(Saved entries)
BEGIN

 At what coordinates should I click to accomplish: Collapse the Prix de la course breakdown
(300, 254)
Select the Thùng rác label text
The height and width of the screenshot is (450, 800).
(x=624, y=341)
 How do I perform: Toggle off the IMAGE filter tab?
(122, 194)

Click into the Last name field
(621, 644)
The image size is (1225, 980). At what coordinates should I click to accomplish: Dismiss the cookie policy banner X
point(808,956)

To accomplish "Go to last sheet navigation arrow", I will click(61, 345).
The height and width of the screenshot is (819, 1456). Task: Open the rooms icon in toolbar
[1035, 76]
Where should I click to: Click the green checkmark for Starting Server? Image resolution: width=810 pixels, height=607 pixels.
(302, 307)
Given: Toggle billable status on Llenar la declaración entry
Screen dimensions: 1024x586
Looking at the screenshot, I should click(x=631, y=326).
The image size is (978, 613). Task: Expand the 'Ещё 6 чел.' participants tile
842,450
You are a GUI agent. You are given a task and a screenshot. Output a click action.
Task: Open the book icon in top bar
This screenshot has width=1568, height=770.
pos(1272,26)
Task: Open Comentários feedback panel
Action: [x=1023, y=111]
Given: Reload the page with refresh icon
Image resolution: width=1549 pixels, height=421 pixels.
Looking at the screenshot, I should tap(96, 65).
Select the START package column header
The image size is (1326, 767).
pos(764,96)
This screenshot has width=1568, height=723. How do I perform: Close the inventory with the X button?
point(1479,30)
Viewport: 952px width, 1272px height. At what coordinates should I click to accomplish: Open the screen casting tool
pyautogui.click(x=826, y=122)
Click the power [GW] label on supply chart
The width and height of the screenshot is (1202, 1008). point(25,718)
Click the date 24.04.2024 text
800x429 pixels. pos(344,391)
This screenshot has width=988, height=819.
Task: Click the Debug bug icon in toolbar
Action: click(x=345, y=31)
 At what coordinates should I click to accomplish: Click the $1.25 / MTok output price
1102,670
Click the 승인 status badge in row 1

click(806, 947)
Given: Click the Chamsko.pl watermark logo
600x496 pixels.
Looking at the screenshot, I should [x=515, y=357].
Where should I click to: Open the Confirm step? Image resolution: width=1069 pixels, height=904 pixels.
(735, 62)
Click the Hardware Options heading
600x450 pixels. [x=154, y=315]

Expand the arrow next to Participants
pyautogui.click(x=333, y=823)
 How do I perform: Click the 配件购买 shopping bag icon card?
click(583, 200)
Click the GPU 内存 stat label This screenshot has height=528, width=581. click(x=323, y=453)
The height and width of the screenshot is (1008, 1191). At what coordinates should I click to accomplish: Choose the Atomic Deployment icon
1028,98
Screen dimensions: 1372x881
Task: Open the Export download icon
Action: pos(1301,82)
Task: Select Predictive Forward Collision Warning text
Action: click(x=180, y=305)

END

WORK REQUEST
Go through the records above and copy each one exactly.

RESPONSE TO THIS TASK
 At what coordinates should I click to accomplish: Collapse the Prix de la course breakdown
(300, 254)
Select the Thùng rác label text
The height and width of the screenshot is (450, 800).
(x=624, y=341)
 How do I perform: Toggle off the IMAGE filter tab?
(122, 194)

Click into the Last name field
(621, 644)
The image size is (1225, 980). At what coordinates should I click to accomplish: Dismiss the cookie policy banner X
point(808,956)

To accomplish "Go to last sheet navigation arrow", I will click(61, 345).
The height and width of the screenshot is (819, 1456). Task: Open the rooms icon in toolbar
[1035, 76]
Where should I click to: Click the green checkmark for Starting Server? Image resolution: width=810 pixels, height=607 pixels.
(302, 307)
Given: Toggle billable status on Llenar la declaración entry
Screen dimensions: 1024x586
Looking at the screenshot, I should click(x=631, y=326).
The image size is (978, 613). Task: Expand the 'Ещё 6 чел.' participants tile
842,450
You are a GUI agent. You are given a task and a screenshot. Output a click action.
Task: Open the book icon in top bar
This screenshot has width=1568, height=770.
pos(1272,26)
Task: Open Comentários feedback panel
Action: [x=1023, y=111]
Given: Reload the page with refresh icon
Image resolution: width=1549 pixels, height=421 pixels.
Looking at the screenshot, I should tap(96, 65).
Select the START package column header
The image size is (1326, 767).
pos(764,96)
This screenshot has width=1568, height=723. How do I perform: Close the inventory with the X button?
point(1479,30)
Viewport: 952px width, 1272px height. At what coordinates should I click to accomplish: Open the screen casting tool
pyautogui.click(x=826, y=122)
Click the power [GW] label on supply chart
The width and height of the screenshot is (1202, 1008). point(25,718)
Click the date 24.04.2024 text
800x429 pixels. pos(344,391)
This screenshot has width=988, height=819.
Task: Click the Debug bug icon in toolbar
Action: click(x=345, y=31)
 At what coordinates should I click to accomplish: Click the $1.25 / MTok output price
1102,670
Click the 승인 status badge in row 1

click(806, 947)
Given: Click the Chamsko.pl watermark logo
600x496 pixels.
Looking at the screenshot, I should [x=515, y=357].
Where should I click to: Open the Confirm step? Image resolution: width=1069 pixels, height=904 pixels.
(735, 62)
Click the Hardware Options heading
600x450 pixels. [x=154, y=315]

Expand the arrow next to Participants
pyautogui.click(x=333, y=823)
 How do I perform: Click the 配件购买 shopping bag icon card?
click(583, 200)
Click the GPU 内存 stat label This screenshot has height=528, width=581. click(x=323, y=453)
The height and width of the screenshot is (1008, 1191). At what coordinates should I click to accomplish: Choose the Atomic Deployment icon
1028,98
Screen dimensions: 1372x881
Task: Open the Export download icon
Action: pos(1301,82)
Task: Select Predictive Forward Collision Warning text
Action: click(x=180, y=305)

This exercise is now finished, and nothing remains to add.